A Defense of Gluttony
Colman Andrews writing in The New Republic: “It is my opinion that whoever said “Nothing tastes as good as thin feels” has probably never sat down with three ounces of Iranian osetra, a stack of freshly made blinis (the kind that aren’t made with pancake mix), a small bone spoon, and nobody else in the room; or attacked a steaming plateful of fettuccine alfredo made the right way (with only very rich butter and the best parmigiano-reggiano, no cream); or addressed a big, juicy bacon-cheeseburger with homemade fried onion rings and a bottle of Cornas on the side. Or maybe that person has done all or some of the above and just didn’t like the experience. It’s possible, I guess. We all have blind spots in our appreciative abilities. Vladimir Nabokov apparently didn’t see the point of music. François Truffaut, in so many ways the quintessential Frenchman, considered food a necessary annoyance, and probably would have preferred watching an Ozu movie for the fourteenth time to eating lunch.

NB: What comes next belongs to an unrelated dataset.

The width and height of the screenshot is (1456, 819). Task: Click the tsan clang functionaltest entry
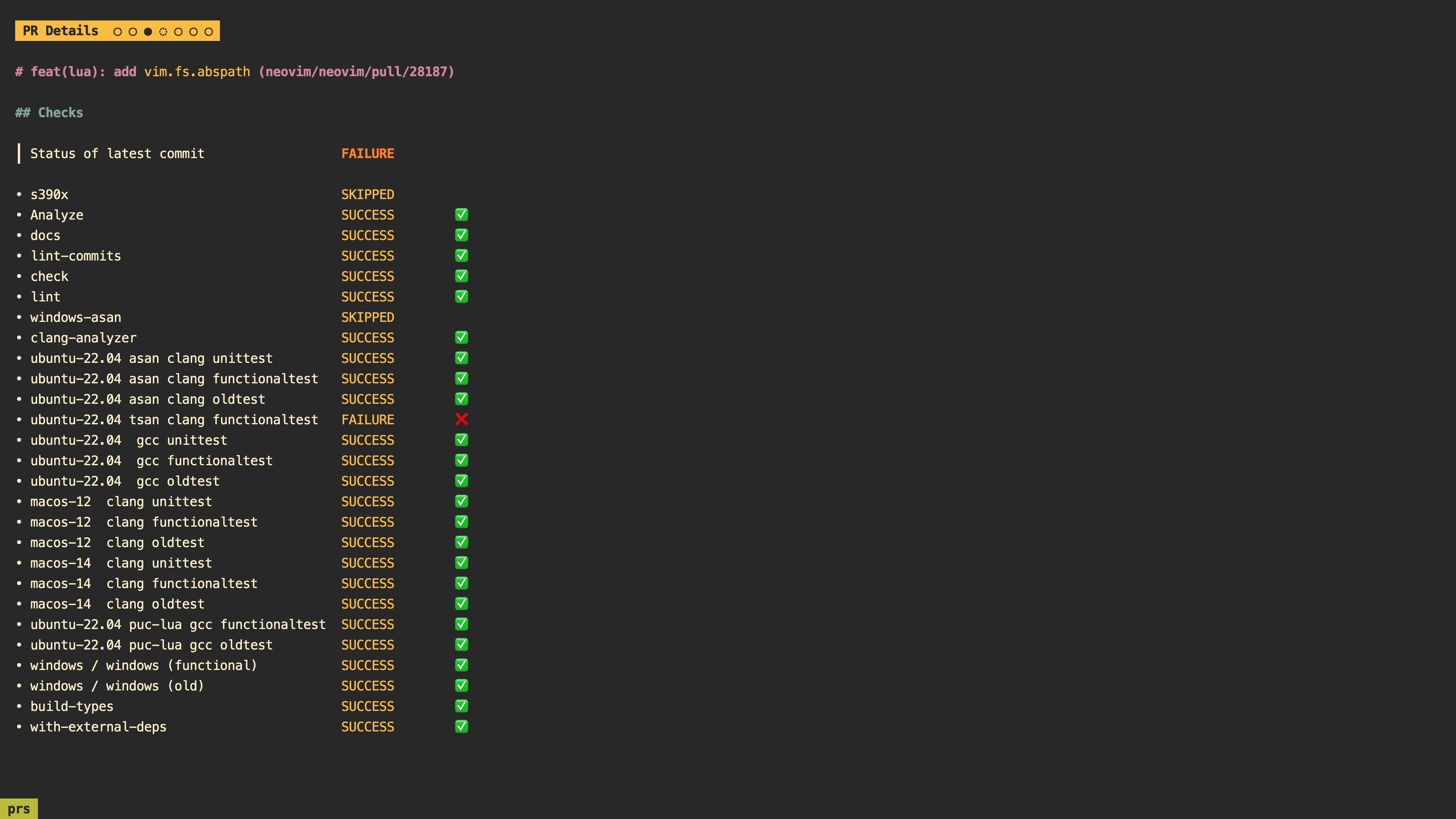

Me, I wouldn’t care if I never saw Cirque du Soleil again in my life.”
Hmm, makes me love Truffaut a little less. One reason I love The Sopranos: everyone constantly stuffing their faces. They eat, they whack each other, they eat, they whack each other. (Reminds me of a conversation I once had. “What’s the plot of Less Than Zero?” my flatmate asked. “They do coke, they do each other, they do coke, they do each other,” I said. My flatmate was floored. “They do the polka, they do each other?!” That might’ve helped the movie.)